Do we believe this? Do we believe God is this good and this satisfying? In America, we seem to have too low a view of God and too high of a view of ourselves. Our accomplishments rival God’s. How far from the truth this is. When Solomon dedicated the temple, he prayed to God, “Behold, heaven and the highest heaven cannot contain you.” May I submit that our problem with the verse “better is one day in your courts than a 1000 elsewhere,” is that we do not understand how much God is unlike us. He is infinite, we are here for a moment – the wind blows and we are gone. He is outside of time, we are trapped in time. He speaks and everything is made, we make nothing without material we buy – like lumber.

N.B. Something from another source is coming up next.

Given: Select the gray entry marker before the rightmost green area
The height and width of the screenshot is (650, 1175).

He was never created. Never. When angels appeared to people in the Bible, the people fell down as if dead. God is greater than angels. God told mortal people, if you see me you will die. Behold my friends – heaven and the highest heavens cannot contain our God. He is uncontainable, all powerful, perfect and holy, unchangeable, never created, always existing, without equal, timeless, never tiring, infinite God. Heaven cannot contain him.

Speaking of heaven, there will be no sun in heaven, because Jesus himself will be the light. Streets will be paved of gold, meaning the greatest thing on earth, gold, will be asphalt in heaven. Heaven is beyond our imagination. How much more the God that heaven cannot even contain. In Revelations, the elders stand before God praising him for eternity – and never get bored praising Him – Why? Because better is a day in his courts than 10 life times.

This God is better than exploring Mars and the deepest oceans. He is more fulfilling and more satisfying. Just a glance from Him, will satisfy all our deepest longings. Just a thought from him would bring life. And oh how he has glanced and thought of us. He sent his Son, so that we would not have a day in his courts, but an eternity. He sent his Son, so that we would have an eternity of days that were greater than our wedding day and the birth of a child. He sent his Son so that we can have infinite Joy. Do you know Him? You need to know Him!